The jury’s out on local transport bodies, says localist think-tank

Author: TransportXtra   |  

GOVERNANCE

Local Transport bodies could struggle to carve out a role for themselves, a think-tank warned this week.

The comments come in a new report by Localis, written by Daniel Crowe and Steven Howell, with a foreword by Peter Box, chairman of the Local Government Association’s economy and transport board.

“There is the significant potential for further confusion and a lack of joined-up thinking if local transport bodies become major players in determining local infrastructure but fail to join up with other policy areas such as planning, housing and health,” say Crowe and Howell.

“It remains to be seen how successfully LTBs will link with other local institutions and whether they are the right platform for greater transport powers.

“LTBs could be a step in the right direction; on the other hand in practice they could lead to an increasingly diffuse local governance landscape.”

The authors criticise the “plethora” of different Government funding streams for transport. “With a dozen capital grant funding streams from the DfT alone, in addition to more general schemes to support and promote infrastructure such as the Growing Places Fund and Regional Growth Fund, and with responsibility split between local authorities and LEPs, local areas face an increasingly difficult task in order to navigate the various requirements, prepare strong bids and join up funding and timescales.”

They recommend the Government adopt Lord Heseltine’s recommendation of a single funding pot for economic development-related expenditure including transport. “At the very least, a single pot for transport would help to bring together the myriad of transport and infrastructure funding schemes already on offer,” they say.

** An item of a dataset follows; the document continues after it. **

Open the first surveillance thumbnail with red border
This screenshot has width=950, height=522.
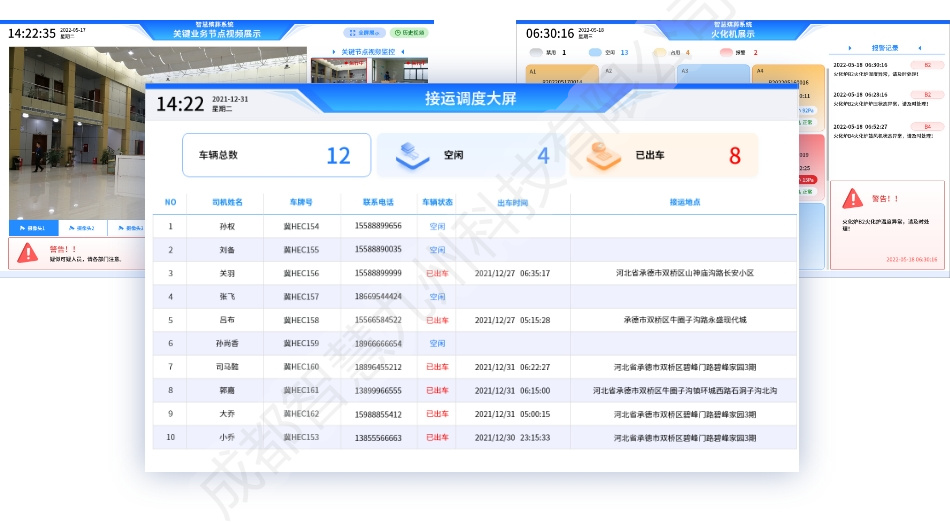point(341,70)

But they oppose distributing funding entirely via competitive bids. “We would argue that developing such pots along competitive lines alone is unhelpful, particularly in regard to transport proposals, where a significant amount of time and resource is required to complete the necessary technical work, all of which is wasted should the bid fail.”

They suggest scrapping the Highways Agency. The strategic road network could be managed on localist lines with greater influence from councils, “potentially via Local Transport Boards”.